This ecological investigation of gastropods focused on identifying environmental and biotic factors significantly affecting the occurrence and abundance of freshwater snail intermediate hosts in the Ethiopian Rift Valley. This study revealed that the habitat preference of freshwater snail species depends on physico-chemical water quality parameters, physical characteristics of habitat, biological factors and anthropogenic activities.
Regression analysis between physico-chemical water quality parameters and the occurrence and abundance of snail species showed that B. pfeifferi, B. sudanica, L. truncatula and Bu. globosus were abundant at sites with a relatively higher water temperature. This might be due to the fact that a higher temperature increases the food availability . Higher temperature also crucially increases the snail metabolic rate and therefore increases the size of the snail population by reducing the duration of the development periods [35, 63]. On the other hand, L. truncatula showed an opposite trend and less likely occurred at higher temperatures in this study. This could be due to the species being more sensitive to thermal stress compared to the other species . Previous studies pointed out that water temperature is one of the important factors determining the occurrence and abundance of snail species [26, 62, 64, 65]. This study revealed that B. pfeifferi, B. sudanica and L. natalensis were more abundant at sites with a low dissolved oxygen. Biomphalaria pfeifferi was more abundant at sites with a high chemical oxygen demand, whereas it was less likely to occur and less abundant at sites with a high turbidity. A positive correlation of snail species to low values of dissolved oxygen and chemical oxygen demand could be explained by the ability of snail species to occupy water bodies with a high content in organic matter . Outputs of the models indicated that B. sudanica, L. natalensis and Bu. globosus were abundant at a high water alkalinity, whereas B. sudanica and Bu. globosus were less abundant at sites with a high chloride concentration. Our findings match with the results of the study by Oloyede et al. , who recorded high abundance of snails in alkaline water. Calcium and magnesium concentrations were also identified as important factors significantly affecting the occurrence and abundance of L. truncatula. The ratio of calcium to magnesium is important for calcium uptake for the development of snail shells [67, 68]. A higher nitrate concentration is an indication of eutrophication and thus favours the occurrence of the snails .

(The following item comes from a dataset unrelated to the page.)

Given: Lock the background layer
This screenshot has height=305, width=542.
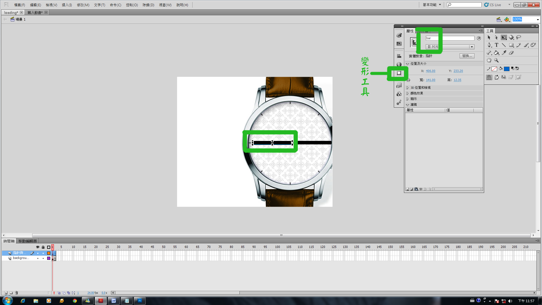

Previous studies reported that water depth was an important ecological factor determining the distribution of snail species [33, 35, 67]. Similarly, in our study, we found a positive relationship between water depth and the occurrence of both B. pfeifferi and Bu. globosus and a negative relationship between water depth and the occurrence of L. truncatula. On the other hand, the abundance of B. pfeifferi was positively associated to water depth. Moreover, we found that B. sudanica was abundant at sites characterized by a high canopy cover, which supplies the snails with shade and shelter . However, Bu. globosus was less abundant at sites characterized by a high canopy cover which is probably related to indirect effects of canopy cover on snails through a negative impact on the ability of sunlight to reach the bottom and decrease primary production, which represents the food supply for snails . A negative correlation between chlorophyll-a content and the abundance of both B. sudanica and L. truncatula observed in our study is in line with previous studies [69, 72, 73]. Chlorophyll-a is necessary for the productivity of plants and algae in a water body which is used as a food source for snails. However, the level of chlorophyll-a measured in this study, 14.03 μg/l, is above 10 μg/l that support high concentrations of harmful algae to aquatic organisms . The increase in presence of B. pfeifferi and the increase in abundance of B. sudanica and Bu. globosus at sites with a high macrophyte cover observed in our study, indicate that food availability and the accessibility of aquatic weeds as a suitable surface on which egg masses of snails are deposited play an important role [21, 62, 75, 76]. On the contrary, the decrease in abundance of Bu. globosus at sites with macrophyte cover could be due to the fact that a dense emergent macrophyte cover prevents oxygen which promotes growth of snails .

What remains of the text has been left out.